Write out again, exactly, the lines of the listing below from the first one through the one that contains "发布帖子 (842, 34)", and no other lines.

- Opening Delimiter -

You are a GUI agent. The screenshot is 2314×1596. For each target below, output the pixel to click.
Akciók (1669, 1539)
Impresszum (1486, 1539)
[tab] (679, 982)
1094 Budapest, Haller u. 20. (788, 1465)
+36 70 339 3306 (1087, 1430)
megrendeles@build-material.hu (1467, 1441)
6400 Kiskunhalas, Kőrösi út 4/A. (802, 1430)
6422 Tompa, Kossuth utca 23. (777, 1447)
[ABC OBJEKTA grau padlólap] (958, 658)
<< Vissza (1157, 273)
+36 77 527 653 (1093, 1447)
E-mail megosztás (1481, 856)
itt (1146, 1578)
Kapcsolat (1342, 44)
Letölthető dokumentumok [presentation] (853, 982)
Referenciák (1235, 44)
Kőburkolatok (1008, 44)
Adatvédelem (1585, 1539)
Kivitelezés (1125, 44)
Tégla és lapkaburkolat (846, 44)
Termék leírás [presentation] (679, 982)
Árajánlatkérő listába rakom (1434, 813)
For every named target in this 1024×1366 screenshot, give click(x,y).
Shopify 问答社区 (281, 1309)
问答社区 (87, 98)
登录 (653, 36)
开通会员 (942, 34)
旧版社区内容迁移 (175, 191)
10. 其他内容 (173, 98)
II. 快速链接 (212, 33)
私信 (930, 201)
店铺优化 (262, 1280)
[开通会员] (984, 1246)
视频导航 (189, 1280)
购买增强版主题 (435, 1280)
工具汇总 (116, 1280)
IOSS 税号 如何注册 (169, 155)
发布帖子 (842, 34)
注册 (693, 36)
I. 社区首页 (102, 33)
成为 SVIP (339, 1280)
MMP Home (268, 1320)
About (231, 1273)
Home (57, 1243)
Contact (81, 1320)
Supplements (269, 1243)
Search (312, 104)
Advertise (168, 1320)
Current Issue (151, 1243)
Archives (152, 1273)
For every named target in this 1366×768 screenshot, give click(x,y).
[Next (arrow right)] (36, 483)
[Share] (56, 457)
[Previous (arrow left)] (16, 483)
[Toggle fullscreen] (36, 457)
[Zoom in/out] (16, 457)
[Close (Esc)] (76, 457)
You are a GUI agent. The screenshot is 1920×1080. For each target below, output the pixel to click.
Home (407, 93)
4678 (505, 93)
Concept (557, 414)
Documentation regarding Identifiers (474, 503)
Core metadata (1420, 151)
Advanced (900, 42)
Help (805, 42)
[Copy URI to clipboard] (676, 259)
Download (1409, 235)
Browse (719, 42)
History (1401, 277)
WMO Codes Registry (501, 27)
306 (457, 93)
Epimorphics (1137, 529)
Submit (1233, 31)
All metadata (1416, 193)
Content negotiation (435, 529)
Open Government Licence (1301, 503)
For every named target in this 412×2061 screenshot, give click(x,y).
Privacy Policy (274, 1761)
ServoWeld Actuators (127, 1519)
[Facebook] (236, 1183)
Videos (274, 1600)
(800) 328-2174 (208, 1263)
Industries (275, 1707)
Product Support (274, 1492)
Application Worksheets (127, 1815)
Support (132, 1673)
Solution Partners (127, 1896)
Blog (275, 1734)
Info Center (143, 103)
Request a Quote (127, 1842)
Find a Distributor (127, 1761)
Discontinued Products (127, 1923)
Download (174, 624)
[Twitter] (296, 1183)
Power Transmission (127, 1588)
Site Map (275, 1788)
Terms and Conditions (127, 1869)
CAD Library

- Closing Delimiter -

◆ Written solution
You are a GUI agent. The screenshot is 2314×1596. For each target below, output the pixel to click.
Akciók (1669, 1539)
Impresszum (1486, 1539)
[tab] (679, 982)
1094 Budapest, Haller u. 20. (788, 1465)
+36 70 339 3306 (1087, 1430)
megrendeles@build-material.hu (1467, 1441)
6400 Kiskunhalas, Kőrösi út 4/A. (802, 1430)
6422 Tompa, Kossuth utca 23. (777, 1447)
[ABC OBJEKTA grau padlólap] (958, 658)
<< Vissza (1157, 273)
+36 77 527 653 (1093, 1447)
E-mail megosztás (1481, 856)
itt (1146, 1578)
Kapcsolat (1342, 44)
Letölthető dokumentumok [presentation] (853, 982)
Referenciák (1235, 44)
Kőburkolatok (1008, 44)
Adatvédelem (1585, 1539)
Kivitelezés (1125, 44)
Tégla és lapkaburkolat (846, 44)
Termék leírás [presentation] (679, 982)
Árajánlatkérő listába rakom (1434, 813)
For every named target in this 1024×1366 screenshot, give click(x,y).
Shopify 问答社区 (281, 1309)
问答社区 (87, 98)
登录 (653, 36)
开通会员 (942, 34)
旧版社区内容迁移 (175, 191)
10. 其他内容 (173, 98)
II. 快速链接 (212, 33)
私信 (930, 201)
店铺优化 (262, 1280)
[开通会员] (984, 1246)
视频导航 (189, 1280)
购买增强版主题 (435, 1280)
工具汇总 (116, 1280)
IOSS 税号 如何注册 (169, 155)
发布帖子 (842, 34)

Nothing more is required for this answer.